Written instruction | Can you copy out each of the lines below word for word, leaving the pictures out of your answer?

Data for processing |

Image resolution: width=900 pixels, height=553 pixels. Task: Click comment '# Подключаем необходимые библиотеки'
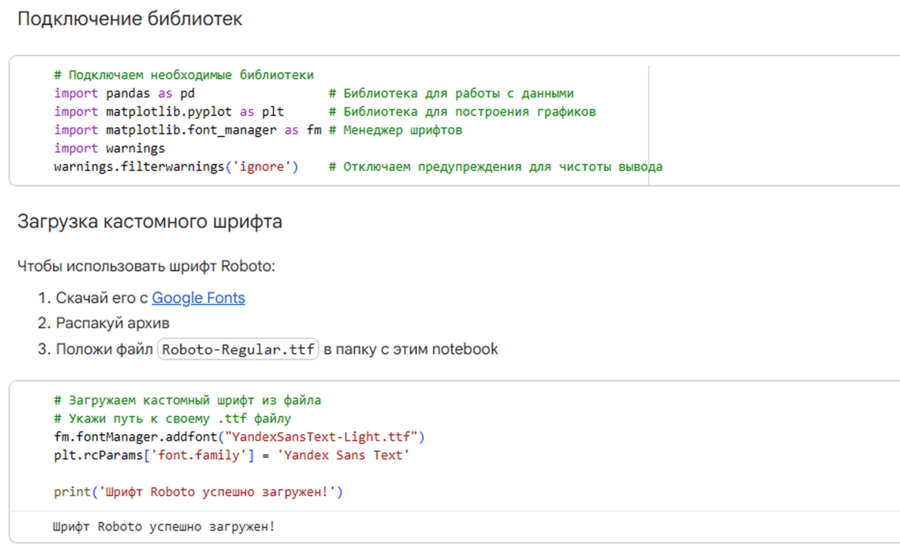183,75
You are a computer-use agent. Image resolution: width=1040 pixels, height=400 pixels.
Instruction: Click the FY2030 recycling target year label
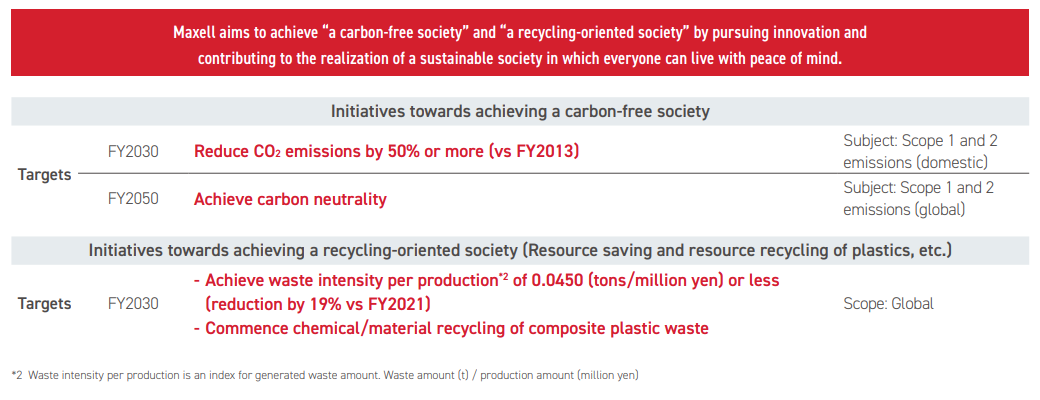pyautogui.click(x=133, y=304)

Correct response |
Image resolution: width=900 pixels, height=553 pixels. Task: Click comment '# Подключаем необходимые библиотеки'
183,75
You are a computer-use agent. Image resolution: width=1040 pixels, height=400 pixels.
Instruction: Click the FY2030 recycling target year label
pyautogui.click(x=133, y=304)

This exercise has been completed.